* _WHAT TO PRODUCE_:
The lines from the one holding "Screen dimensions: 915x963" to the final line of the listing below are to be duplicated exactly, with both ends included and pictures omitted.

* _DATA PROVIDED_:
▬▬▬▬▬▬▬▬▬▬

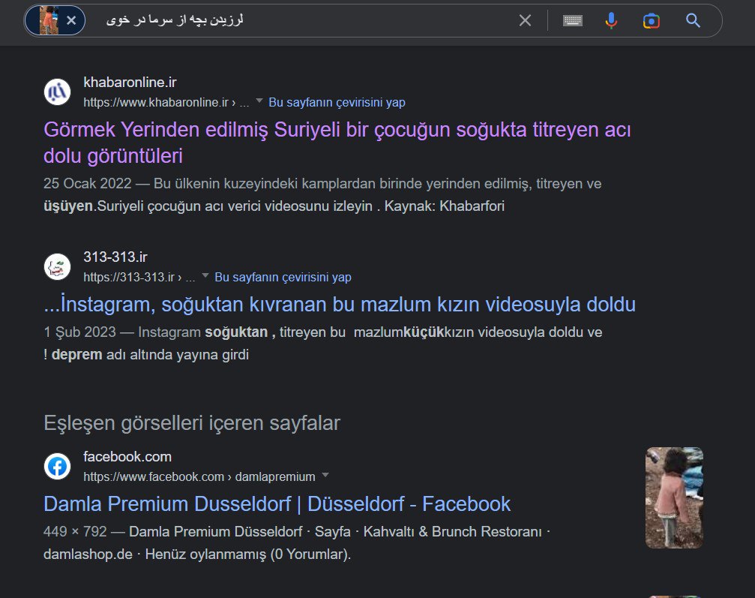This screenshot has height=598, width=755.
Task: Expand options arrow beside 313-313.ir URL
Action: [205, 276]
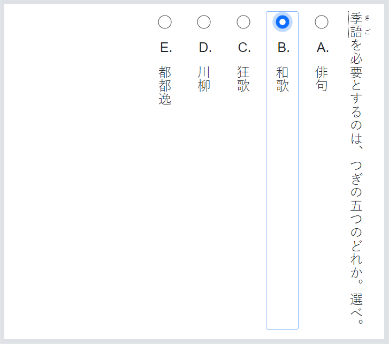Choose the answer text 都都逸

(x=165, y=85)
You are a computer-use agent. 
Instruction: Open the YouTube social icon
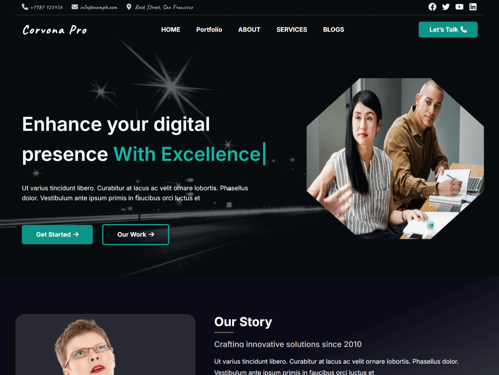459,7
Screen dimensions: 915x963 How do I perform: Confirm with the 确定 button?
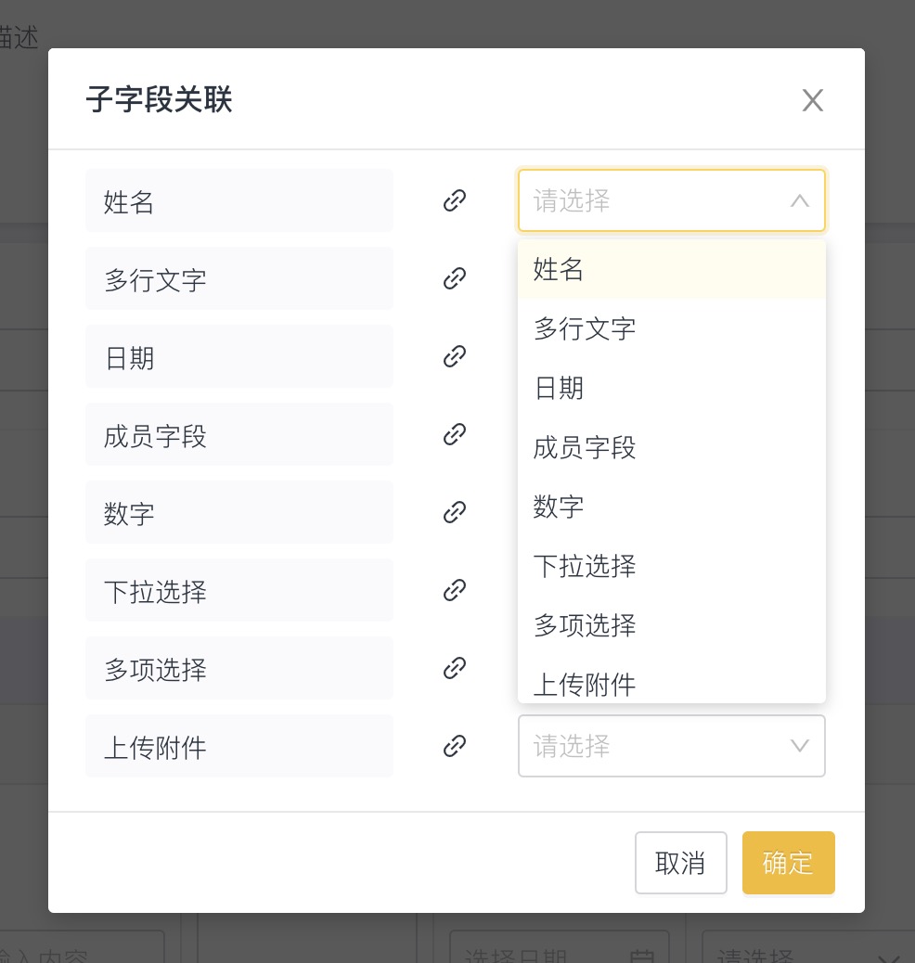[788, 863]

▬▬▬▬▬▬▬▬▬▬

* _ANSWER BOX_:
Screen dimensions: 915x963 How do I perform: Confirm with the 确定 button?
[788, 863]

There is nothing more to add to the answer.